March 28, 2019
In the past three-four years, Patanjali Ayurved has disrupted the Indian fast-moving consumer goods (FMCG) sector with nature-based products in various categories to challenge the dominance of companies such as Hindustan Unilever.
This has forced rivals, particularly the multinationals, to look over their portfolios to introduce matching products at similar price points to try and regain their market ranking and this seems to be paying off, according to many analysts..
Patanjali Ayurved has shown success in staples such as ghee, flour, Ayurvedic health supplements, toothpaste, edible oil and condiments but less so in noodles, biscuits, personal care, chocolates and juices.
Competitive intensity has faded in the organised end since Patanjali’s products no longer have the unique selling proposition (USP) of being natural with other brands having entered the market at similar or lower price points, experts said.
Many analyst believe that the home grown company’s threat has receded but it is more of a case of Patanjali having lost the plot. They tried too many things. They have not looked at their growing in scale at the back end. They succeeded in demand creation but not in demand fulfilment. They fell short of the institutional strength to sustain the rising volume. Their threat is definitely lower because they had internal issues — supply not being on time, trade not happy with them.
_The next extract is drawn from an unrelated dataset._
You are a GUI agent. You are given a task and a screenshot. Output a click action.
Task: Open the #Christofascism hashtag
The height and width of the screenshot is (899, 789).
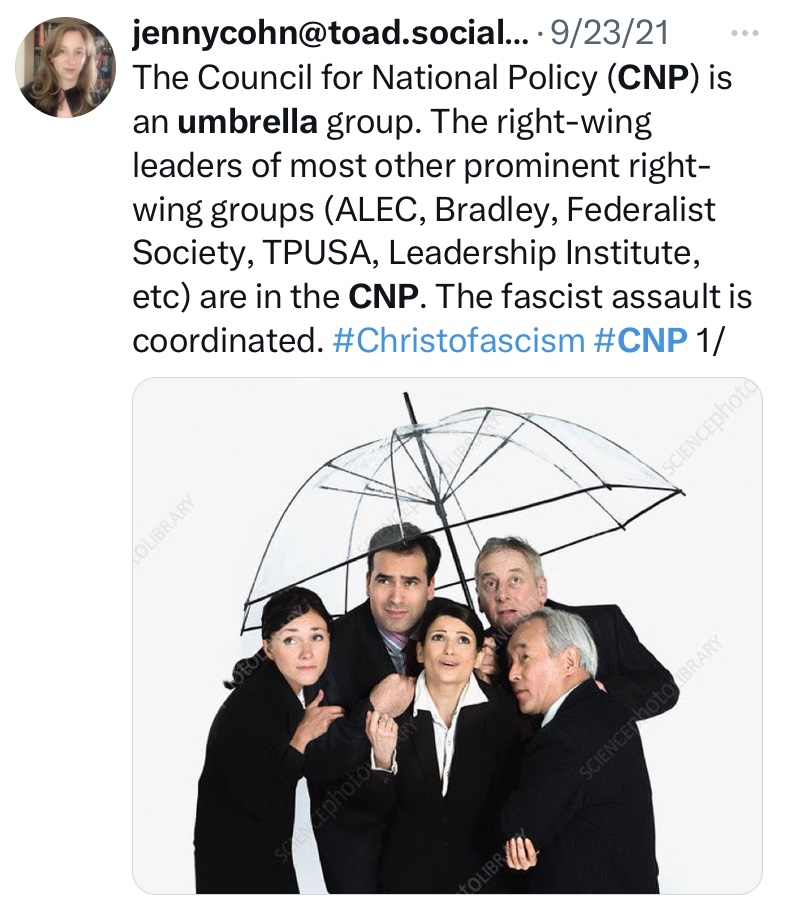(x=457, y=340)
All the same even if Patanjali is able to overcome its recent issues on quality and supply chain, we expect it to gain market share in these commoditised categories at the expense of unorganised players, and not pose a major threat to the listed F&B companies playing in non-commoditised categories,” said the food and beverage report released by Systematix Investments earlier this month. Still, Patanjali retains the ability to create further disruption.
Patanjali cannot be ignored by the market leaders — they are capable of a surprise. The JPMorgan report says there is a downside risk for Dabur’s growth prospects due to the overlap of categories with Patanjali such as chyawanprash, honey, hair oil and toothpaste.
Based on ETIG data, Nestle and Britannia have outperformed on the ground as well as on the bourses, despite competition from Patanjali. Dabur also has managed to keep improving its performance amid competitive intensity.
HUL’s market share in soaps has been resilient even after the entry of Patanjali, according to the latest report by Reliance Securities.